**やること**
下の読解文のうち、最後の英語の段落を除く日本語の部分に出てくるアルファベット表記の語をすべて、初出の順に挙げよ。同じ語は一度だけ書くこと。

**読解文**
┄┄┄┄┄┄┄┄┄┄

現在の公式フォーラムにおいて、ユーザー自身がスレッドを削除することはできない。スレッドは閉じられるだけで、残り続ける。サポートスレッドは時にエラーログやサーバーのパスなどを貼り付けるユーザーもいるため、センシティブな情報が公開状態で残ることになる。

このため、スレ主(=サポートを受けようとした張本人)が希望する場合、スレッドをアーカイブ(実質的な削除)できるようにしようというのが現在提案されているアイデアである。

提案者Mika Espteinによれば、この提案はWordPressのユーザーベースがこの10年で大きく変化したことによるという。10年前のWordPressユーザーならFTPに関する知識程度は期待できたが、簡単インストールなどの普及により、もはやスレッド投稿者がPHPのバージョンはおろか、「なにが個人情報などのセンシティブな情報なのか」を把握していると期待するのは無理なのである。

Recognizing that our user base is different means we need to change our expectations. It is no longer fair to assume that everyone knows a user ID isn’t a security risk, or that posting in public means Google will find it eventually. Instead of trying to educate an ever growing user base, we can simply permit people to remove posts.

┄┄┄┄┄┄┄┄┄┄

**与えられた行**
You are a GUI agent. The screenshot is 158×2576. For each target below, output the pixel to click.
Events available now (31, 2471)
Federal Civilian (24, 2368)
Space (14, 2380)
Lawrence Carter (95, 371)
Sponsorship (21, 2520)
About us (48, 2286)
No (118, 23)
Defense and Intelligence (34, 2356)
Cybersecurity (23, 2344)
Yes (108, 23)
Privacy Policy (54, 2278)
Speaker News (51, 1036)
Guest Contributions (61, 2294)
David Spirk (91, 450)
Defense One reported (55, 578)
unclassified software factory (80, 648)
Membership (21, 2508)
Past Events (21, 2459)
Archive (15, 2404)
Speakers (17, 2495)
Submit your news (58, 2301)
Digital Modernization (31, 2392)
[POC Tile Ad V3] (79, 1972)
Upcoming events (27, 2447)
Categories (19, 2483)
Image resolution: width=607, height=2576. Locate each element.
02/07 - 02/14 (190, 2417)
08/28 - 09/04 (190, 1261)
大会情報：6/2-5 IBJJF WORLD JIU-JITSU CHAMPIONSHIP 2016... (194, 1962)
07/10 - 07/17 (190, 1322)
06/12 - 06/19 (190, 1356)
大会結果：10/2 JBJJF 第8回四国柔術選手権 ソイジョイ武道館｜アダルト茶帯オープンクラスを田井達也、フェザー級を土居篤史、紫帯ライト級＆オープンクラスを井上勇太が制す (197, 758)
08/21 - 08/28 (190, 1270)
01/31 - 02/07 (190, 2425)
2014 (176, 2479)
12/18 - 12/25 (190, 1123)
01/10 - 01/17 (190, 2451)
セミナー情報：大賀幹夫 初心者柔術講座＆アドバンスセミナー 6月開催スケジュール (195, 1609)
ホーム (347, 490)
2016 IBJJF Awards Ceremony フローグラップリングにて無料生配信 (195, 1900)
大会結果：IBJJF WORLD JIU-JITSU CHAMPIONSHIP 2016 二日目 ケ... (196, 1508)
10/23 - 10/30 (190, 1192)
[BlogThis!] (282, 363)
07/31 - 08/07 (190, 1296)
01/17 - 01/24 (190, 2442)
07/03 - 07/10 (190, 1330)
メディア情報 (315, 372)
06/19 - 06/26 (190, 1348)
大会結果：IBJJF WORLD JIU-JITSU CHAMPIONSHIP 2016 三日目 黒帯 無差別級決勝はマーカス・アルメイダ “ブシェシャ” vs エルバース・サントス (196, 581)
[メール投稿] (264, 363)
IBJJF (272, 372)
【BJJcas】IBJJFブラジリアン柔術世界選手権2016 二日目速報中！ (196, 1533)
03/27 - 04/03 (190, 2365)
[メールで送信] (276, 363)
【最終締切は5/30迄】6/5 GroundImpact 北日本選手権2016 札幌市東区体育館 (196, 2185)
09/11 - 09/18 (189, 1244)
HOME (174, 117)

┄┄┄┄┄┄┄┄┄┄

**解答**
Mika Esptein、WordPress、FTP、PHP